As part of a long-standing scientific discussion, three main scenarios for the origin and evolution of introns have been formulated [4,5,6,7,8]. The introns-early theory assumes that introns were present in the common ancestor of all three domains of life—the last universal common ancestor (LUCA)—and were subsequently eliminated in the genomes of all representatives of bacteria and archaea. Similarly, some groups of eukaryotic organisms mainly lost introns, resulting in large differences in the number of introns embodied in the genomes of representatives living today.

In contrast, the introns-late theory places the origin of spliceosomal introns at a much later time, between the common ancestors of all modern eukaryotic organisms. The number of introns increased differently in diverse lineages mainly by the mechanism of reverse splicing and the insertion of transposable elements.

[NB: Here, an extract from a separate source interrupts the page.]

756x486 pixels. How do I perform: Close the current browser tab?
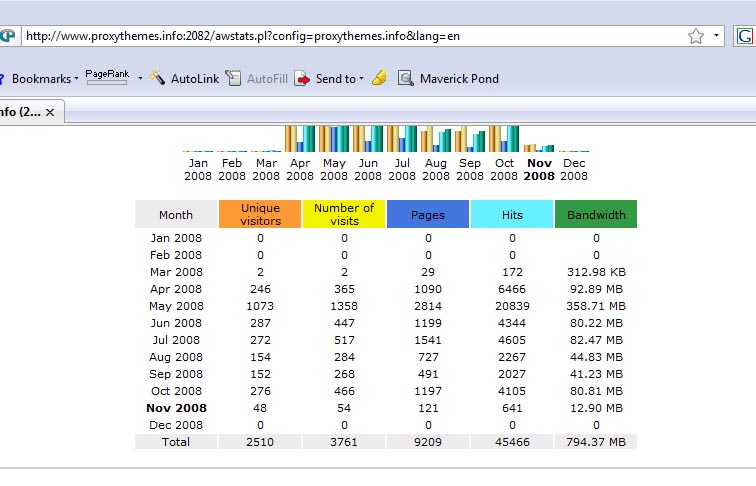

The third variant was brought by the theory called introns-first, which infers the presence of introns already at the very beginning of the creation of genes, even before the creation of DNA, in an environment in which all processes of transmission and implementation of hereditary information were mediated and controlled by RNA molecules, the so-called RNA world [9, 10].

The number and size of introns exhibit a great variability between the genomes of different present-day organisms. It was calculated that in the genomes of organisms with a lower intron density (approximately up to 3 introns per 1 kilobase pair, kbp) shorter introns (with an average length of about 75 bp) occur, without a significant correlation between density and length. On the contrary, in organisms with a higher density of introns, the positive correlation between density and length is already significant [8]. Among the so-called intron-poor organisms are a number of unicellular organisms, including, for example, the yeast Saccharomyces cerevisiae (with a density of about 0.05 introns per gene and an average length of 256 bp) [11]. The genomes of all vertebrates belong to the intron-rich group, of which the genomes of mammals show the highest density and length of introns (approximately 8 introns per gene with an average length of around 6 kbp) [6, 12]. In intron-rich organisms, we can find a great variability in the number and size of introns, even among individual genes.

As a general rule for most eukaryotic species studied, the first intron is the longest intron in a given gene. This rule is even more pronounced when the first intron is located in the 5' UTR region of the gene [13]. One of the reasons for the exceptional status of the first introns in a gene may be their increased association with affecting gene expression, which has already been suggested in analyses of various eukaryotic species [14, 15]. This phenomenon is often referred to as intron-mediated enhancement (IME) and it has even been suggested that introns with such a function could be used to activate gene expression in gene therapy [16].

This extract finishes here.